▶ [Assignment]:
Report each line of the records where "Terms" occurs.

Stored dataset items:
-------

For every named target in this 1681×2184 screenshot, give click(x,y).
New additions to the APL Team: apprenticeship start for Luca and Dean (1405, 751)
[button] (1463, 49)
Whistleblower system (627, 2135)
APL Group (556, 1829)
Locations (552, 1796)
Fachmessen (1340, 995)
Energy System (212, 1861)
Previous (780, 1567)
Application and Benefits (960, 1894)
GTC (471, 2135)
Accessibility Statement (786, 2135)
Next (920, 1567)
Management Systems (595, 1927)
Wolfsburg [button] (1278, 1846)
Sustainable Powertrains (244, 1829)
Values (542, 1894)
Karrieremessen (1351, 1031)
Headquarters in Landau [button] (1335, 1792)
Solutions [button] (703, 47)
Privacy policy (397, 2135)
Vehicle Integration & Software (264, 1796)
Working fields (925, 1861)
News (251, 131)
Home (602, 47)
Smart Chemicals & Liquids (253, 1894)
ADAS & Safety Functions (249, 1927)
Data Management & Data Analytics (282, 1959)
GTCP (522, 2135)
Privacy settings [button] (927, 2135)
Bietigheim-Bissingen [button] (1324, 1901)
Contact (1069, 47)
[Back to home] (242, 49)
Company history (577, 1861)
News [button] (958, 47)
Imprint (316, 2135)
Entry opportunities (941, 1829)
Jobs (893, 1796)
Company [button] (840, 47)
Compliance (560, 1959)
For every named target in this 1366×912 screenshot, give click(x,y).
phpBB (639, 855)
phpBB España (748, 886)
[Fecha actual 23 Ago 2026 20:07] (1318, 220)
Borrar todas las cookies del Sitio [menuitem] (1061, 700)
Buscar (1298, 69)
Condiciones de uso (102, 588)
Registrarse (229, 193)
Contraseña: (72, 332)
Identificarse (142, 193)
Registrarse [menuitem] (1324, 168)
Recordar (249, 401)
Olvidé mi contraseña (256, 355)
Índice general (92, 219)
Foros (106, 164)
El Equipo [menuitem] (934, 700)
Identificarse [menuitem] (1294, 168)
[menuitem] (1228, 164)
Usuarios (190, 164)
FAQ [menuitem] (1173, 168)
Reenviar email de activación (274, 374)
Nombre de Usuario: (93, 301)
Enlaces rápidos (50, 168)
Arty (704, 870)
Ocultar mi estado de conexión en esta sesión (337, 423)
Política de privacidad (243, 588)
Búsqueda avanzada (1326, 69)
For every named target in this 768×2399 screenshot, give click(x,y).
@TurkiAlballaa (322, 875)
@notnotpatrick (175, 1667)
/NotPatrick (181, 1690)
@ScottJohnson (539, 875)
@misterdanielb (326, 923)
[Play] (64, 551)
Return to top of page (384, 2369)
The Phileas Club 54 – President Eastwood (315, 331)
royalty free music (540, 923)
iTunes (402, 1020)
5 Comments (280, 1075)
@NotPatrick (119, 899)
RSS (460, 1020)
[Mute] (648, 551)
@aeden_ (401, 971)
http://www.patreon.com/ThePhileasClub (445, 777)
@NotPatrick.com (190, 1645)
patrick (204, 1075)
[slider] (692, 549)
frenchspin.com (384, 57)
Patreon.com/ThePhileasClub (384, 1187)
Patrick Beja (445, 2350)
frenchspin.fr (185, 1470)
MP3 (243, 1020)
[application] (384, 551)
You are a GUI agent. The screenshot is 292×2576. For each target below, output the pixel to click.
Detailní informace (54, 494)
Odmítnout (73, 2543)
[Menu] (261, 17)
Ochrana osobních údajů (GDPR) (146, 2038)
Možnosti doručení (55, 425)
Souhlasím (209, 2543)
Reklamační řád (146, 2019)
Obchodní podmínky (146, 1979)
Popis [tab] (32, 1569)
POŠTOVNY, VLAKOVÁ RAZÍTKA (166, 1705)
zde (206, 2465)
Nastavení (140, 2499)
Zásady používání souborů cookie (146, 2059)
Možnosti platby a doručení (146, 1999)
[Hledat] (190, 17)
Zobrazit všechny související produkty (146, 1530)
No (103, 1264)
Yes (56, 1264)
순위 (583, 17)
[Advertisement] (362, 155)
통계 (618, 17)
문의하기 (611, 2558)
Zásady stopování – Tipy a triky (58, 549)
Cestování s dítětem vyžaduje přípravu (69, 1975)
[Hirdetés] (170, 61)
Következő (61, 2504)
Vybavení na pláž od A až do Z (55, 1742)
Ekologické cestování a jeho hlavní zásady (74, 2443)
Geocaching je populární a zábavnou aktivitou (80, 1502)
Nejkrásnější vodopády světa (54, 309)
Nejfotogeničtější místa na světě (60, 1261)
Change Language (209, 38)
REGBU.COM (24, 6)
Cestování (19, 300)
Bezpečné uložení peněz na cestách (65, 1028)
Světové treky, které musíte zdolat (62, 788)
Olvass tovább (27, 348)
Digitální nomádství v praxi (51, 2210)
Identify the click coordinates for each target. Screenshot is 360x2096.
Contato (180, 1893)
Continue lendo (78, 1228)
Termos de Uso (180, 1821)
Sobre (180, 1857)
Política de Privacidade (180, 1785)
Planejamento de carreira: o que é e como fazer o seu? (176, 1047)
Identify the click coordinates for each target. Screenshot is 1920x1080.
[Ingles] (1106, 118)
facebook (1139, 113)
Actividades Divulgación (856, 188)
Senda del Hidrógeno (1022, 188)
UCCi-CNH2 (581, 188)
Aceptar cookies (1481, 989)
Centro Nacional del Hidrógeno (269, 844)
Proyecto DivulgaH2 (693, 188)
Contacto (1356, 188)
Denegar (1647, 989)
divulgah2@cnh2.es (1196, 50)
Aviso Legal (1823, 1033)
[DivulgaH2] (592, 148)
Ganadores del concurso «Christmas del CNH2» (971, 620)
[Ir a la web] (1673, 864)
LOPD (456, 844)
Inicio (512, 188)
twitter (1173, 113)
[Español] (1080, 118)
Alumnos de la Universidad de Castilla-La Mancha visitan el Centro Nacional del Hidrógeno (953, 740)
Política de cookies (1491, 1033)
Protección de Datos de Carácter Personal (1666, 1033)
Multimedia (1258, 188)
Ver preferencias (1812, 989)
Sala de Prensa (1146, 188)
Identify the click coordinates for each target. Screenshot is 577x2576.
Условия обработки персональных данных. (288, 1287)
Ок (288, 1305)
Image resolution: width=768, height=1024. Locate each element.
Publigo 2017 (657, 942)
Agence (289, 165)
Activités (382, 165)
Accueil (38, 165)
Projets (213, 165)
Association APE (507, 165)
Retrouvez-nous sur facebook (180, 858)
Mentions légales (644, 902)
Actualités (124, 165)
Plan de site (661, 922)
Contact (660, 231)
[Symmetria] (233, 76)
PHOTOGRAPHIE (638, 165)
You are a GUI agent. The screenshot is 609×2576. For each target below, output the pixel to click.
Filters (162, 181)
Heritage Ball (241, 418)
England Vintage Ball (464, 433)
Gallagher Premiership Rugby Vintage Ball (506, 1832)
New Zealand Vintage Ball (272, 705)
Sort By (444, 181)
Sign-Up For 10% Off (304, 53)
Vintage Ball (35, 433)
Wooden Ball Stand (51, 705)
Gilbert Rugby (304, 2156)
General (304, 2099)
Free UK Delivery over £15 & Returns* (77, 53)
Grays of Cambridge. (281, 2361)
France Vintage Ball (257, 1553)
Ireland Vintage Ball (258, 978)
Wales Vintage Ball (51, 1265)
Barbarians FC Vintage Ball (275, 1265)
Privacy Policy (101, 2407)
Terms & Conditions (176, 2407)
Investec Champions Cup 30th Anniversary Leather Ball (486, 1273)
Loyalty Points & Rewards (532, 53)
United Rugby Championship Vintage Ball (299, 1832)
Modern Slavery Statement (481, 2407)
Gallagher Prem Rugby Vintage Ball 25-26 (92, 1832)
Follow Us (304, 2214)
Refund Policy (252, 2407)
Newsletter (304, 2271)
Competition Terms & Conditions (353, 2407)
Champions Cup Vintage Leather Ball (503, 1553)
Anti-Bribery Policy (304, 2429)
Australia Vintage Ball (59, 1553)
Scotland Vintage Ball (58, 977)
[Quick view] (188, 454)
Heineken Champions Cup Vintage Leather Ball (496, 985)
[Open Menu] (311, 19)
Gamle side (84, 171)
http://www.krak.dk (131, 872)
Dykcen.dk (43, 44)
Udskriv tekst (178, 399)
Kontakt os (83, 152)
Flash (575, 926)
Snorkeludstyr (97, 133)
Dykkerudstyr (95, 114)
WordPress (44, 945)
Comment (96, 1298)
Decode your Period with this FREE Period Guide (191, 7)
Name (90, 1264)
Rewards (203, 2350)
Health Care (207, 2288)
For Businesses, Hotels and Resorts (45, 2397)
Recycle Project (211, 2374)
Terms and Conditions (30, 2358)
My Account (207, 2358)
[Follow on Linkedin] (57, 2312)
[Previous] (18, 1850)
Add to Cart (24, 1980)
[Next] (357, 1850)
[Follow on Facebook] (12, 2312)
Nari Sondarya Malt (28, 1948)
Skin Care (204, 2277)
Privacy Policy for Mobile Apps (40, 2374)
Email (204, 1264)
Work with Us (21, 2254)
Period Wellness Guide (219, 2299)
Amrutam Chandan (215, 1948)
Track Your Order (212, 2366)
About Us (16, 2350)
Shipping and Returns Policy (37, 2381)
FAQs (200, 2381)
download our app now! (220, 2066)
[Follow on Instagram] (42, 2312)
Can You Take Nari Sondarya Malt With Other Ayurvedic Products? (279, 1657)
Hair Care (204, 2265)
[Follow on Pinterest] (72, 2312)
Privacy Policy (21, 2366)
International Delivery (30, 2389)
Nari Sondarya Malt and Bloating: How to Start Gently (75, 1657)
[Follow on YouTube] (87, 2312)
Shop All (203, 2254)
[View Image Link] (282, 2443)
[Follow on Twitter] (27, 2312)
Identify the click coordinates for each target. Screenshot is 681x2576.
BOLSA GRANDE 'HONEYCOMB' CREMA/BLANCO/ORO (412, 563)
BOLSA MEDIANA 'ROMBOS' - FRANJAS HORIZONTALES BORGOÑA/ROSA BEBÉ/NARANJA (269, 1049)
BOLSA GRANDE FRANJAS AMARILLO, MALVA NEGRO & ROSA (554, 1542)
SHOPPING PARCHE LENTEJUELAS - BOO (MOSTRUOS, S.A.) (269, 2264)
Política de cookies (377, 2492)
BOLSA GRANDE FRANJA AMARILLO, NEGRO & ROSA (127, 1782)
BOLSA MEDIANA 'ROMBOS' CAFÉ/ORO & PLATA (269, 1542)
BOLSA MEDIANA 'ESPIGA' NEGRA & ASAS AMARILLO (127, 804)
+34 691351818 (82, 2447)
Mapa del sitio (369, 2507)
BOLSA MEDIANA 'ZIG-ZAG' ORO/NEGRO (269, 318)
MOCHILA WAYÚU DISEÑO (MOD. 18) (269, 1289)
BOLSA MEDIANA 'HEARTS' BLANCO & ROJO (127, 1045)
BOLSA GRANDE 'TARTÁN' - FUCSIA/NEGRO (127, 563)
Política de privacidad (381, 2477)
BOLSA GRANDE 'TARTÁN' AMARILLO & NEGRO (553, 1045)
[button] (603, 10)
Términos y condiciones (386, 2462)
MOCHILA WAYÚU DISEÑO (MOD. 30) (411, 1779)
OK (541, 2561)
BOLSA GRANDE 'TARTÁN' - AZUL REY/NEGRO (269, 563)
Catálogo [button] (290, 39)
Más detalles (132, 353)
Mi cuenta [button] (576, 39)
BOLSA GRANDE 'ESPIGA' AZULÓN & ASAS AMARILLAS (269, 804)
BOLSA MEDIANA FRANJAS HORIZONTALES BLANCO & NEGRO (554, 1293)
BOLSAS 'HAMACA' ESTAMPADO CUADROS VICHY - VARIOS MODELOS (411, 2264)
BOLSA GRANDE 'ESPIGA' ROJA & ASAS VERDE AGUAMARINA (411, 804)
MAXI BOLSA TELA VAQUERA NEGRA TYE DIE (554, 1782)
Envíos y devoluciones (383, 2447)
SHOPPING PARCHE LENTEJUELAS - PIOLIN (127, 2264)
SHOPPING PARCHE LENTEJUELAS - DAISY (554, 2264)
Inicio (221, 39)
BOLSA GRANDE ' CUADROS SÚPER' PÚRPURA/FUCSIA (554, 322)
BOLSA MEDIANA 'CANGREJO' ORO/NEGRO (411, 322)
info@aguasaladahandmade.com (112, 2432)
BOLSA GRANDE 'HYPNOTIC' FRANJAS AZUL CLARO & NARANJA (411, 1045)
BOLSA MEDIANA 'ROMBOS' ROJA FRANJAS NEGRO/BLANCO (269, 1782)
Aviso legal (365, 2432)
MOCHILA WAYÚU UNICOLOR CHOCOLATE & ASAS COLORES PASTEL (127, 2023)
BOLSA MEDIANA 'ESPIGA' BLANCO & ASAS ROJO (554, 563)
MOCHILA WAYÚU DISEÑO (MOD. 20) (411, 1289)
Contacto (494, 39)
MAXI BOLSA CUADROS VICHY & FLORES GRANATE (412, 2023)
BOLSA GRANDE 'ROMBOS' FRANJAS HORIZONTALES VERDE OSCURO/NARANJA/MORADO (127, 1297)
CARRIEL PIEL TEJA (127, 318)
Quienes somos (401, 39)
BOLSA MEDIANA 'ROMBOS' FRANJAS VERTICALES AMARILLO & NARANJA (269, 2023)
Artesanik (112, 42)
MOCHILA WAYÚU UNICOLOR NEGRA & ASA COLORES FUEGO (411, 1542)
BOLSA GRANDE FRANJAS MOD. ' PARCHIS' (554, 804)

-------

▶ [Exercise solution]:
Terms & Conditions (176, 2407)
Competition Terms & Conditions (353, 2407)
Terms and Conditions (30, 2358)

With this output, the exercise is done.